══ Listed records ══

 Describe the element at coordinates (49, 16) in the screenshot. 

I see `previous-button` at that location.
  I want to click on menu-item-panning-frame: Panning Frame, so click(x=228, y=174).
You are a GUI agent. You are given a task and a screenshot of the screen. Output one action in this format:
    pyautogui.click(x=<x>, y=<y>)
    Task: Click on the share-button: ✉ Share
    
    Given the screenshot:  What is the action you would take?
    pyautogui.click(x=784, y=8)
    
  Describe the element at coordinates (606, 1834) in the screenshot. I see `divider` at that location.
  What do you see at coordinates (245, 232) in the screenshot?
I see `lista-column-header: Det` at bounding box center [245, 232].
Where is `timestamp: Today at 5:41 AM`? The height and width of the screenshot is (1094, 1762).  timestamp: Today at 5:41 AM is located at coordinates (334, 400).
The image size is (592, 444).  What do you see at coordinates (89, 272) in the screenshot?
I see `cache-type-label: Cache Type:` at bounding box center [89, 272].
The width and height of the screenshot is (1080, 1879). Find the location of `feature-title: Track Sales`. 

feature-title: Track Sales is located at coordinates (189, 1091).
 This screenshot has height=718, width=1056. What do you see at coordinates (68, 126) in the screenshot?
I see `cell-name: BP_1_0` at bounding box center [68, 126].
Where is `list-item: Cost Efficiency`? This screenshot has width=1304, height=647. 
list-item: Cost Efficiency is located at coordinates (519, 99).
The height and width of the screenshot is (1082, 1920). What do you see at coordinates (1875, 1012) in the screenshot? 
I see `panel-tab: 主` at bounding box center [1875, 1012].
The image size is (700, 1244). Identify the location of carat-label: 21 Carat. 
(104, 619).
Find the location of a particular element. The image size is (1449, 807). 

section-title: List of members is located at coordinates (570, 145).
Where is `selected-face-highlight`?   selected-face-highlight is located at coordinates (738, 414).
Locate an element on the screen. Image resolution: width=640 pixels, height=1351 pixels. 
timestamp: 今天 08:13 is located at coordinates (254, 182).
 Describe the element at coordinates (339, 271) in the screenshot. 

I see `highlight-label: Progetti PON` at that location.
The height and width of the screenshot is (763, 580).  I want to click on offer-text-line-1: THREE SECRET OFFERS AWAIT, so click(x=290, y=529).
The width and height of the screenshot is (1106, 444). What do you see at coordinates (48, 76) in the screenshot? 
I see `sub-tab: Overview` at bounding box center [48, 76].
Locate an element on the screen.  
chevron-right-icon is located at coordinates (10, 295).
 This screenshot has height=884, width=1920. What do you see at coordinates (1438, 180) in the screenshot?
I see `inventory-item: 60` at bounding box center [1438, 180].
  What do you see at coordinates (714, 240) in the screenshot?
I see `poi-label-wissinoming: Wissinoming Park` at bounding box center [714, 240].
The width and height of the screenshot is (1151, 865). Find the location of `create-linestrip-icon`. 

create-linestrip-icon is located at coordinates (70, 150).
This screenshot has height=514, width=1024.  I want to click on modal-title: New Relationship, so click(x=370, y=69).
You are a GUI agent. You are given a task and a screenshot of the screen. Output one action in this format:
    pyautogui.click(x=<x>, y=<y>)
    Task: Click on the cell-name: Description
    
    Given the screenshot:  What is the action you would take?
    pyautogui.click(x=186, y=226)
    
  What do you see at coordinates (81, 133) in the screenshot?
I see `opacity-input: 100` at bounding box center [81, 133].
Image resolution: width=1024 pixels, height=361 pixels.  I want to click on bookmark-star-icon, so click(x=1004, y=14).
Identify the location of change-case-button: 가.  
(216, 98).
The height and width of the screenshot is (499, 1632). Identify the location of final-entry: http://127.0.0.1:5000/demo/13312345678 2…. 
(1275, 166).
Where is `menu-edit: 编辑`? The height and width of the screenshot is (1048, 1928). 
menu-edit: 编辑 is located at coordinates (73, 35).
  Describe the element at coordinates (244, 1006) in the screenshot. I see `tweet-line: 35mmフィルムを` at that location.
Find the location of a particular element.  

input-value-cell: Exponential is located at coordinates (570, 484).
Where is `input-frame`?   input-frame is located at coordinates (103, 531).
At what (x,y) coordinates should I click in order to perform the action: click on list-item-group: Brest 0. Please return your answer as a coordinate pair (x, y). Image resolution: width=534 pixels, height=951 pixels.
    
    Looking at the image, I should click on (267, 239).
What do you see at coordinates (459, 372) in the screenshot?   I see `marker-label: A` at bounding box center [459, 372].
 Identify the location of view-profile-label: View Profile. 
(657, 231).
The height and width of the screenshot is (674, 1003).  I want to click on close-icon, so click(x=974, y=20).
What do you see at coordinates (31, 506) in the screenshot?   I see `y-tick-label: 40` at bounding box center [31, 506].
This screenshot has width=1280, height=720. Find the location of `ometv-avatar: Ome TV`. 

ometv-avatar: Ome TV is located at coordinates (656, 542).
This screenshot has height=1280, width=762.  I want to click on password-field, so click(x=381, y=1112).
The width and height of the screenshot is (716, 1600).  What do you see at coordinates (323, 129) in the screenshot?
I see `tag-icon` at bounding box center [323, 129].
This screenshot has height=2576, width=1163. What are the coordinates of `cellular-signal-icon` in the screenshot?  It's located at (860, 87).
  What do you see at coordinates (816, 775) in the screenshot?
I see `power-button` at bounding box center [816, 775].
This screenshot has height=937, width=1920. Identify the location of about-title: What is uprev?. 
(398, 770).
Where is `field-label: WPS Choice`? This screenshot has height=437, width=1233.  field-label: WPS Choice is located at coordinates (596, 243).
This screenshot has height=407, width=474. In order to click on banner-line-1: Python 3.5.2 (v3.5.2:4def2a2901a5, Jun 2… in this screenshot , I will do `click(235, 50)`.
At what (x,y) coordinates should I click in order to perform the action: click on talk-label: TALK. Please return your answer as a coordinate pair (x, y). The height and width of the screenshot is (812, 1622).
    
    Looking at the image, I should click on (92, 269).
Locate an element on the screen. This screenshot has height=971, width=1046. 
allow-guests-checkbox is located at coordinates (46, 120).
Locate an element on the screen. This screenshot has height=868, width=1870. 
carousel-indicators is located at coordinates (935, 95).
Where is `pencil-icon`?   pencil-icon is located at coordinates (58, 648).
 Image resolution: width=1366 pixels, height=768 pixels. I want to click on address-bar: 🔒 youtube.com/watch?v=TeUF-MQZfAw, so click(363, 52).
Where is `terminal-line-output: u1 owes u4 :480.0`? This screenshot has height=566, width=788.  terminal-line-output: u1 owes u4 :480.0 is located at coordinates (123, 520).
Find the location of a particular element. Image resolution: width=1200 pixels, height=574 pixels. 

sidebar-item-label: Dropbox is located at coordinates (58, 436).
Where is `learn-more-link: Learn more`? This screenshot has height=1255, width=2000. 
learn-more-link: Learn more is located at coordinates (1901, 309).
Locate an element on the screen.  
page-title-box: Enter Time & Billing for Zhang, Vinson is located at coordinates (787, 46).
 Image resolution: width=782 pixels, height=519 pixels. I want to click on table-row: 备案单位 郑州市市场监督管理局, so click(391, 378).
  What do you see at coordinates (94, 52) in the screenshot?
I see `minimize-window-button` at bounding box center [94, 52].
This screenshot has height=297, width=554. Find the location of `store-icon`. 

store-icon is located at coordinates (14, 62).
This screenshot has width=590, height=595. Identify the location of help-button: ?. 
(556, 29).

═══

=== What you need to do ===
Rewrite every line of the records above, putting "Locate" wherever "Find the location of" appears and leaving everything else unchanged.

=== Result of this task ===
 Describe the element at coordinates (49, 16) in the screenshot. 

I see `previous-button` at that location.
  I want to click on menu-item-panning-frame: Panning Frame, so click(x=228, y=174).
You are a GUI agent. You are given a task and a screenshot of the screen. Output one action in this format:
    pyautogui.click(x=<x>, y=<y>)
    Task: Click on the share-button: ✉ Share
    
    Given the screenshot:  What is the action you would take?
    pyautogui.click(x=784, y=8)
    
  Describe the element at coordinates (606, 1834) in the screenshot. I see `divider` at that location.
  What do you see at coordinates (245, 232) in the screenshot?
I see `lista-column-header: Det` at bounding box center [245, 232].
Where is `timestamp: Today at 5:41 AM`? The height and width of the screenshot is (1094, 1762).  timestamp: Today at 5:41 AM is located at coordinates (334, 400).
The image size is (592, 444).  What do you see at coordinates (89, 272) in the screenshot?
I see `cache-type-label: Cache Type:` at bounding box center [89, 272].
The width and height of the screenshot is (1080, 1879). Locate `feature-title: Track Sales`. 

feature-title: Track Sales is located at coordinates (189, 1091).
 This screenshot has height=718, width=1056. What do you see at coordinates (68, 126) in the screenshot?
I see `cell-name: BP_1_0` at bounding box center [68, 126].
Where is `list-item: Cost Efficiency`? This screenshot has width=1304, height=647. 
list-item: Cost Efficiency is located at coordinates (519, 99).
The height and width of the screenshot is (1082, 1920). What do you see at coordinates (1875, 1012) in the screenshot? 
I see `panel-tab: 主` at bounding box center [1875, 1012].
The image size is (700, 1244). Identify the location of carat-label: 21 Carat. 
(104, 619).
Locate a particular element. The image size is (1449, 807). 

section-title: List of members is located at coordinates (570, 145).
Where is `selected-face-highlight`?   selected-face-highlight is located at coordinates (738, 414).
Locate an element on the screen. Image resolution: width=640 pixels, height=1351 pixels. 
timestamp: 今天 08:13 is located at coordinates (254, 182).
 Describe the element at coordinates (339, 271) in the screenshot. 

I see `highlight-label: Progetti PON` at that location.
The height and width of the screenshot is (763, 580).  I want to click on offer-text-line-1: THREE SECRET OFFERS AWAIT, so click(x=290, y=529).
The width and height of the screenshot is (1106, 444). What do you see at coordinates (48, 76) in the screenshot? 
I see `sub-tab: Overview` at bounding box center [48, 76].
Locate an element on the screen.  
chevron-right-icon is located at coordinates (10, 295).
 This screenshot has height=884, width=1920. What do you see at coordinates (1438, 180) in the screenshot?
I see `inventory-item: 60` at bounding box center [1438, 180].
  What do you see at coordinates (714, 240) in the screenshot?
I see `poi-label-wissinoming: Wissinoming Park` at bounding box center [714, 240].
The width and height of the screenshot is (1151, 865). Locate `create-linestrip-icon`. 

create-linestrip-icon is located at coordinates (70, 150).
This screenshot has height=514, width=1024.  I want to click on modal-title: New Relationship, so click(x=370, y=69).
You are a GUI agent. You are given a task and a screenshot of the screen. Output one action in this format:
    pyautogui.click(x=<x>, y=<y>)
    Task: Click on the cell-name: Description
    
    Given the screenshot:  What is the action you would take?
    pyautogui.click(x=186, y=226)
    
  What do you see at coordinates (81, 133) in the screenshot?
I see `opacity-input: 100` at bounding box center [81, 133].
Image resolution: width=1024 pixels, height=361 pixels.  I want to click on bookmark-star-icon, so click(x=1004, y=14).
Identify the location of change-case-button: 가.  
(216, 98).
The height and width of the screenshot is (499, 1632). Identify the location of final-entry: http://127.0.0.1:5000/demo/13312345678 2…. 
(1275, 166).
Where is `menu-edit: 编辑`? The height and width of the screenshot is (1048, 1928). 
menu-edit: 编辑 is located at coordinates (73, 35).
  Describe the element at coordinates (244, 1006) in the screenshot. I see `tweet-line: 35mmフィルムを` at that location.
Locate a particular element.  

input-value-cell: Exponential is located at coordinates (570, 484).
Where is `input-frame`?   input-frame is located at coordinates (103, 531).
At what (x,y) coordinates should I click in order to perform the action: click on list-item-group: Brest 0. Please return your answer as a coordinate pair (x, y). Image resolution: width=534 pixels, height=951 pixels.
    
    Looking at the image, I should click on (267, 239).
What do you see at coordinates (459, 372) in the screenshot?   I see `marker-label: A` at bounding box center [459, 372].
 Identify the location of view-profile-label: View Profile. 
(657, 231).
The height and width of the screenshot is (674, 1003).  I want to click on close-icon, so click(x=974, y=20).
What do you see at coordinates (31, 506) in the screenshot?   I see `y-tick-label: 40` at bounding box center [31, 506].
This screenshot has width=1280, height=720. Locate `ometv-avatar: Ome TV`. 

ometv-avatar: Ome TV is located at coordinates (656, 542).
This screenshot has height=1280, width=762.  I want to click on password-field, so click(x=381, y=1112).
The width and height of the screenshot is (716, 1600).  What do you see at coordinates (323, 129) in the screenshot?
I see `tag-icon` at bounding box center [323, 129].
This screenshot has height=2576, width=1163. What are the coordinates of `cellular-signal-icon` in the screenshot?  It's located at (860, 87).
  What do you see at coordinates (816, 775) in the screenshot?
I see `power-button` at bounding box center [816, 775].
This screenshot has height=937, width=1920. Identify the location of about-title: What is uprev?. 
(398, 770).
Where is `field-label: WPS Choice`? This screenshot has height=437, width=1233.  field-label: WPS Choice is located at coordinates (596, 243).
This screenshot has height=407, width=474. In order to click on banner-line-1: Python 3.5.2 (v3.5.2:4def2a2901a5, Jun 2… in this screenshot , I will do `click(235, 50)`.
At what (x,y) coordinates should I click in order to perform the action: click on talk-label: TALK. Please return your answer as a coordinate pair (x, y). The height and width of the screenshot is (812, 1622).
    
    Looking at the image, I should click on (92, 269).
Locate an element on the screen. This screenshot has height=971, width=1046. 
allow-guests-checkbox is located at coordinates (46, 120).
Locate an element on the screen. This screenshot has height=868, width=1870. 
carousel-indicators is located at coordinates (935, 95).
Where is `pencil-icon`?   pencil-icon is located at coordinates (58, 648).
 Image resolution: width=1366 pixels, height=768 pixels. I want to click on address-bar: 🔒 youtube.com/watch?v=TeUF-MQZfAw, so click(363, 52).
Where is `terminal-line-output: u1 owes u4 :480.0`? This screenshot has height=566, width=788.  terminal-line-output: u1 owes u4 :480.0 is located at coordinates (123, 520).
Locate a particular element. Image resolution: width=1200 pixels, height=574 pixels. 

sidebar-item-label: Dropbox is located at coordinates (58, 436).
Where is `learn-more-link: Learn more`? This screenshot has height=1255, width=2000. 
learn-more-link: Learn more is located at coordinates (1901, 309).
Locate an element on the screen.  
page-title-box: Enter Time & Billing for Zhang, Vinson is located at coordinates (787, 46).
 Image resolution: width=782 pixels, height=519 pixels. I want to click on table-row: 备案单位 郑州市市场监督管理局, so click(391, 378).
  What do you see at coordinates (94, 52) in the screenshot?
I see `minimize-window-button` at bounding box center [94, 52].
This screenshot has height=297, width=554. Locate `store-icon`. 

store-icon is located at coordinates (14, 62).
This screenshot has width=590, height=595. Identify the location of help-button: ?. 
(556, 29).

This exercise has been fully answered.